After 25 years in the sector, I know how this goes. After between two and five years of doing assessment correctly, someone will decide it’s an unnecessary expense and take the work in-house. A few years later, after an increase in grievances and the costs of poor management decisions, particularly in relation to team impacts such as morale and absenteeism, outsourcing is deemed to be the solution. And things get better, grievances reduce, teams perform- not perfectly, but incrementally better. But then there’s the inevitable plateau, because funds are finite and there isn’t always the resource for some of the additional development work which would keep progress moving more powerfully. But it’s ok, it’s stable, reliable, predictable improvement- but a bit ‘same-y’. So someone new in post decides it’s time to shake things up, save some money, bring it in-house. The cycle begins again. The change feels fresh and new and practical, but honestly, that’s because no one stays in post long enough to see the cycle. And by the time they start to see the impacts, they’re moving on. And in comes someone new, determined to make improvements, get professionals involved, clean up the bias and perceptions of unfairness. We begin again. Sometimes its hard not to feel a little jaded.

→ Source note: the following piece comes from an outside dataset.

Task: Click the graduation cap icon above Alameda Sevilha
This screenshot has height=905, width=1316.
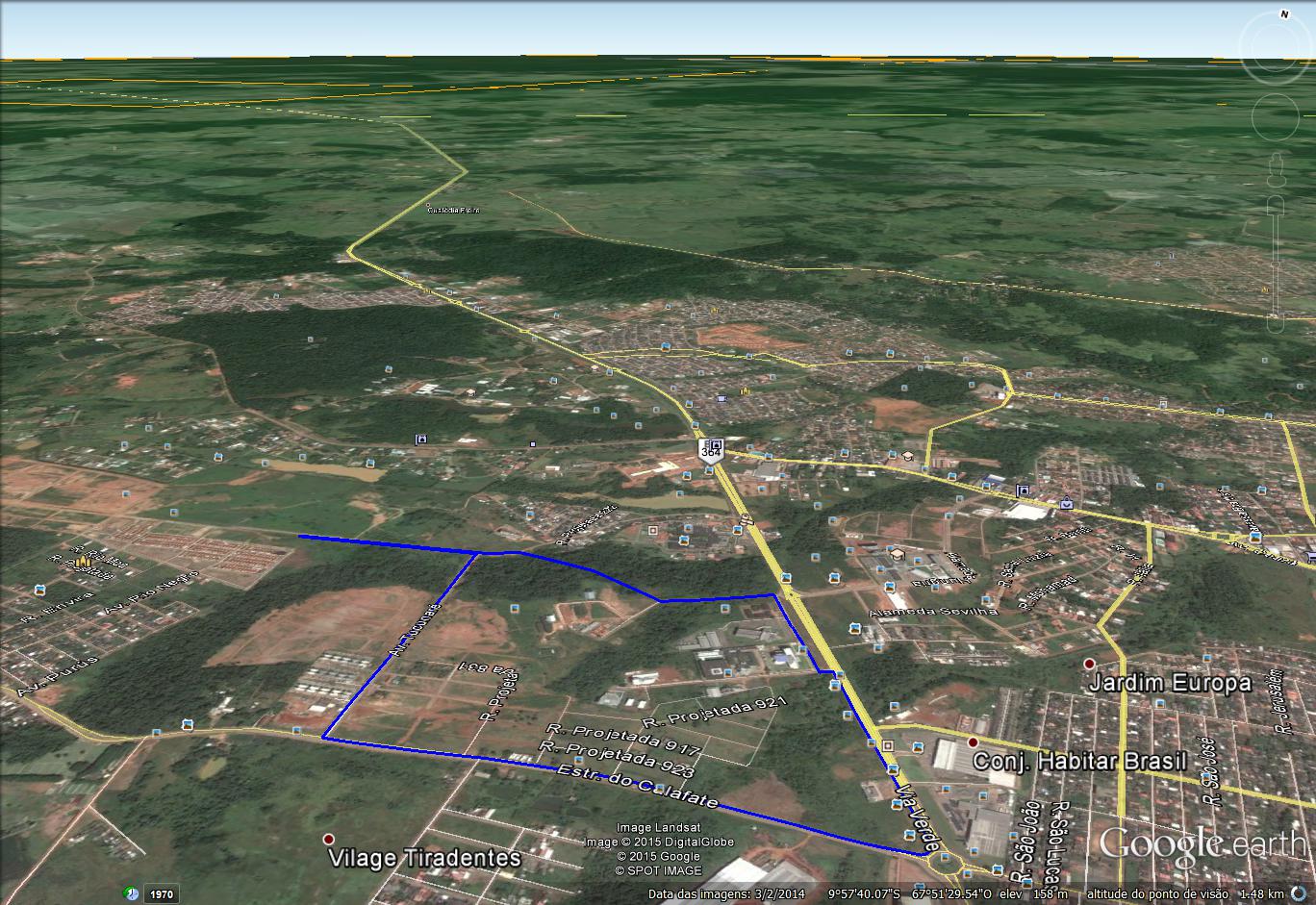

Yes, AI will make it easier for FRS HR teams to draft competency frameworks, interview questions, and even basic situational exercises. But when the grievances rumble in, would you rather have Co-pilot or Chartered Psychologists at your back?
And finally, what does AI have to say?
• Psychometric rigour.
Designing a behavioural exercise that actually predicts performance is not the same as generating something that looks like one. AI produces plausible-sounding content — it doesn’t validate, norm, or quality-assure. Generic AI has no real depth on FRS culture, operational context, or what “good” actually looks like in that environment. It’s probably less “they’ll replace you with AI” and more “they’ll use AI to convince themselves they don’t need external help” — until something goes wrong.”
Thanks Claude, glad we’re on the same page.